EXTRACT PROVIDED ->

PyHydroGeophysX.Hydro_modular package#

Submodules#

PyHydroGeophysX.Hydro_modular.hydro_to_ert module#

Module for converting hydrologic model output to ERT apparent resistivity.

PyHydroGeophysX.Hydro_modular.hydro_to_ert.hydro_to_ert(water_content: ndarray, porosity: ndarray, mesh: pygimli.Mesh, profile_interpolator: ProfileInterpolator, layer_idx: int | List[int], structure: ndarray, marker_labels: List[int], rho_parameters: Dict[str, Any], electrode_spacing: float = 1.0, electrode_start: float = 0.0, num_electrodes: int = 72, scheme_name: str = 'wa', noise_level: float = 0.05, abs_error: float = 0.0, rel_error: float = 0.05, save_path: str | None = None, mesh_markers: ndarray | None = None, verbose: bool = False, seed: int | None = None) Tuple[pygimli.DataContainer, ndarray][source]#

Convert hydrologic model output to ERT apparent resistivity.

This function performs the complete workflow from water content to synthetic ERT data: 1. Interpolates water content to mesh 2. Calculates saturation 3. Converts saturation to resistivity using petrophysical models 4. Creates electrode array along surface profile 5. Performs forward modeling to generate synthetic ERT data

Parameters:

  • water_content – Water content array (nlay, ny, nx) or mesh values

  • porosity – Porosity array (nlay, ny, nx) or mesh values

  • mesh – PyGIMLI mesh

  • profile_interpolator – ProfileInterpolator for surface interpolation

  • marker_labels – Layer marker labels [top, middle, bottom]

  • rho_parameters

    Dictionary of resistivity parameters: {

    ’rho_sat’: [100, 500, 2400], # Saturated resistivity values ‘n’: [2.2, 1.8, 2.5], # Cementation exponents ‘sigma_s’: [1/500, 0, 0] # Surface conductivity values

    }

  • electrode_spacing – Spacing between electrodes

  • electrode_start – Starting position of electrode array

  • num_electrodes – Number of electrodes

  • scheme_name – ERT scheme name (‘wa’, ‘dd’, etc.)

  • noise_level – Relative noise level for synthetic data

  • abs_error – Absolute error for data estimation

  • rel_error – Relative error for data estimation

  • save_path – Path to save synthetic data (None = don’t save)

  • mesh_markers – Mesh cell markers (None = get from mesh)

  • verbose – Whether to display verbose information

  • seed – Random seed for noise generation

Returns:

Tuple of (synthetic ERT data container, resistivity model)

PyHydroGeophysX.Hydro_modular.hydro_to_fdem module#

Hydrologic-to-FDEM conversion helpers for 2D profile workflows.

ITEMS ->
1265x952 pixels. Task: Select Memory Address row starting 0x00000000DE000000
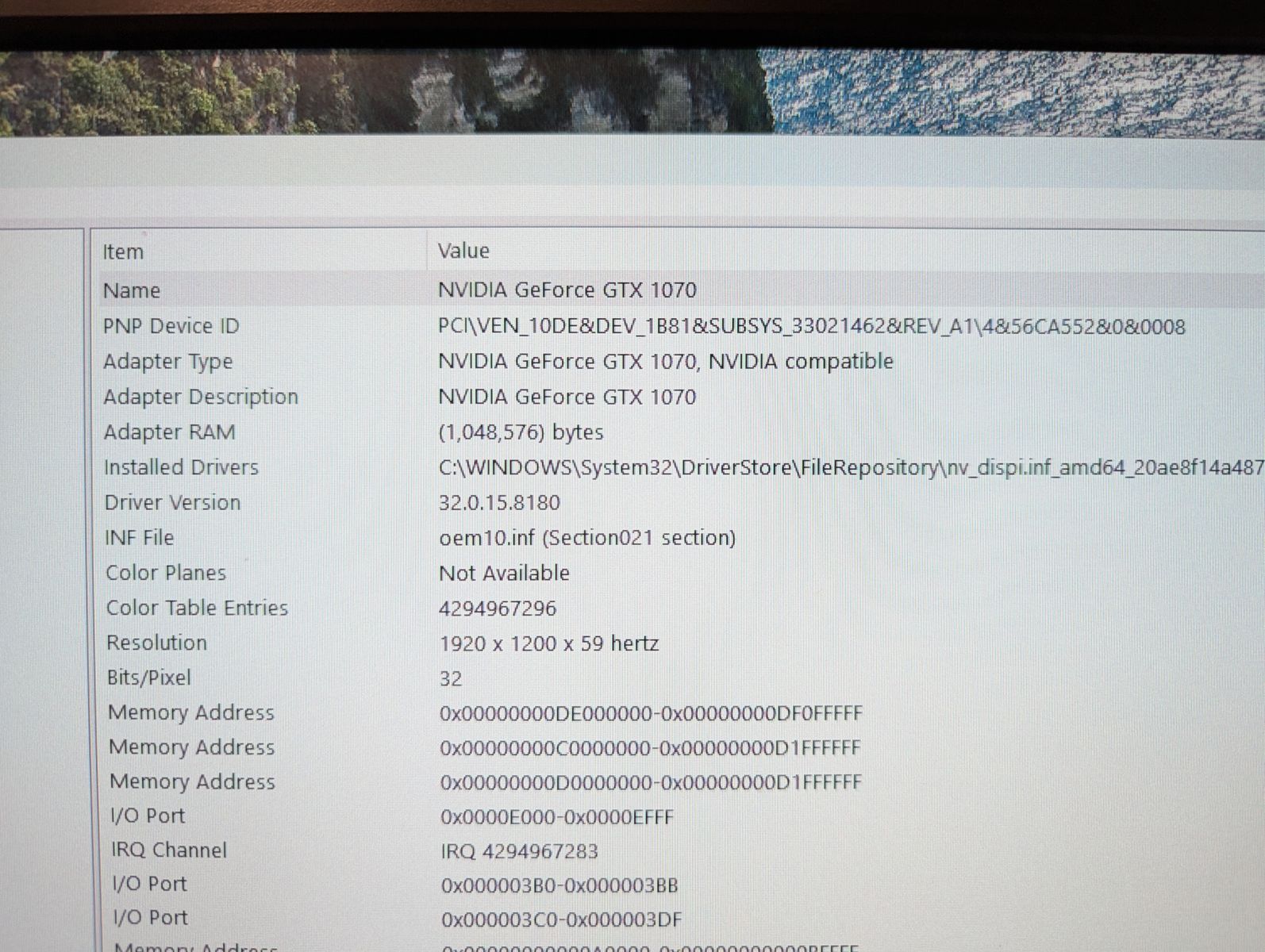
--
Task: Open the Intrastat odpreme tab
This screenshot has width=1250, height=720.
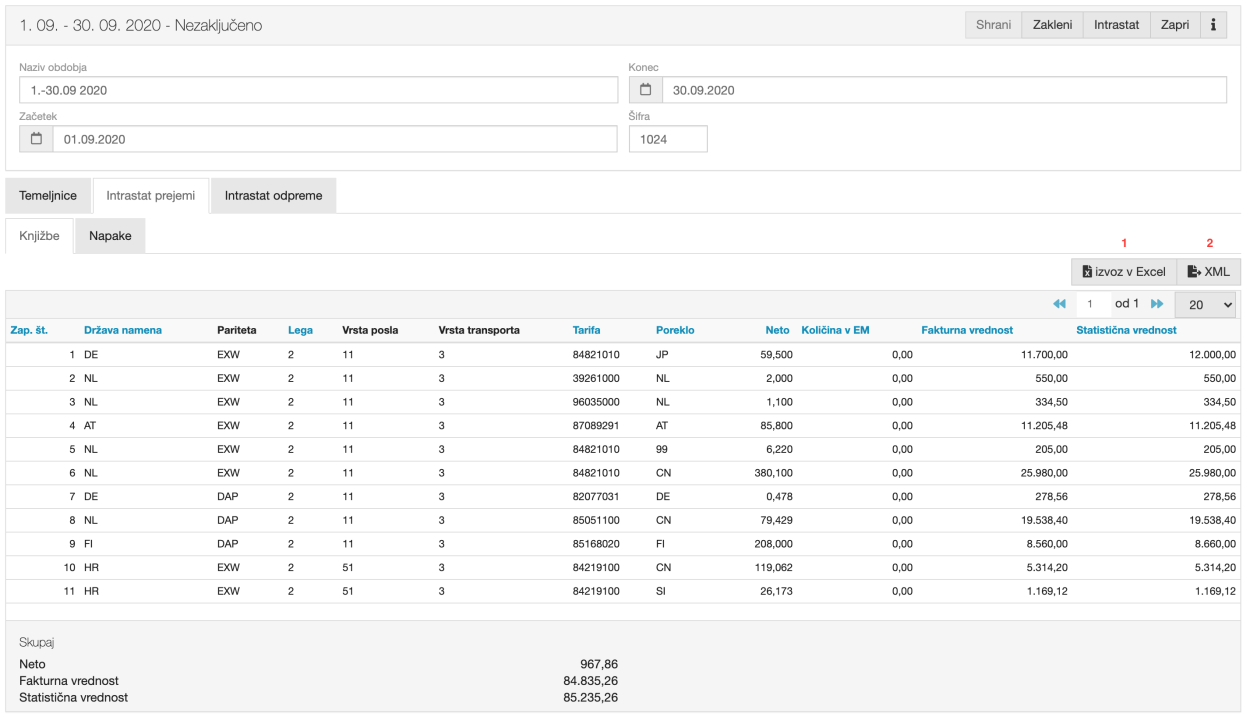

SET PROBLEM 1 -> The PyHydroGeophysX package documentation describes a workflow that the hydro_to_ert function performs. List every step of that workflow in order.
SET PROBLEM 2 -> In the PyHydroGeophysX package documentation, what is the default value of num_electrodes?
SET PROBLEM 3 -> Extend the PyHydroGeophysX package documentation past its final line.

TASK OUTPUT 1 ->
1. Interpolates water content to mesh
2. Calculates saturation
3. Converts saturation to resistivity using petrophysical models
4. Creates electrode array along surface profile
5. Performs forward modeling to generate synthetic ERT data

TASK OUTPUT 2 -> 72

TASK OUTPUT 3 ->
PyHydroGeophysX.Hydro_modular.hydro_to_fdem.hydro_to_fdem(water_content: ndarray, porosity: ndarray, layer_boundaries: ndarray, frequencies: ndarray | None = None, sigma_w: float = 0.05, m: float = 1.5, n: float = 2.0, sigma_s: float = 0.0, source_location: ndarray | None = None, receiver_location: ndarray | None = None, source_radius: float = 10.0, receiver_orientation: str = 'z', receiver_component: str = 'secondary', waveform_type: str = 'dipole', noise_level: float = 0.03, seed: int | None = None, min_thickness: float = 0.1, verbose: bool = False) Tuple[ndarray, ndarray, ndarray, ndarray][source]#

Simulate pseudo-2D FDEM response from one hydrologic profile.

A 1D FDEM sounding is simulated at each profile station and stacked into a response matrix.

Parameters:

  • water_content – Water content matrix, shape (n_layers, n_stations).

  • porosity – Porosity matrix, same shape as water_content.

  • layer_boundaries – Elevation matrix for layer interfaces, shape (n_layers + 1, n_stations), or 1D (n_layers + 1).

  • frequencies – FDEM frequencies.

  • sigma_w – Pore-water conductivity (S/m).

  • m – Cementation exponent.

  • n – Saturation exponent.

  • sigma_s – Surface conductivity (S/m).

  • source_location – Source location [x, y, z].

  • receiver_location – Receiver location [x, y, z].

  • source_radius – Source loop radius (m).

  • receiver_orientation – Receiver orientation.

  • receiver_component – ‘secondary’, ‘total’, or ‘both’.

  • waveform_type – ‘dipole’ or ‘loop’.

  • noise_level – Relative noise level.

  • seed – Random seed.

  • min_thickness – Lower bound for finite layer thicknesses (m).

  • verbose – Print progress.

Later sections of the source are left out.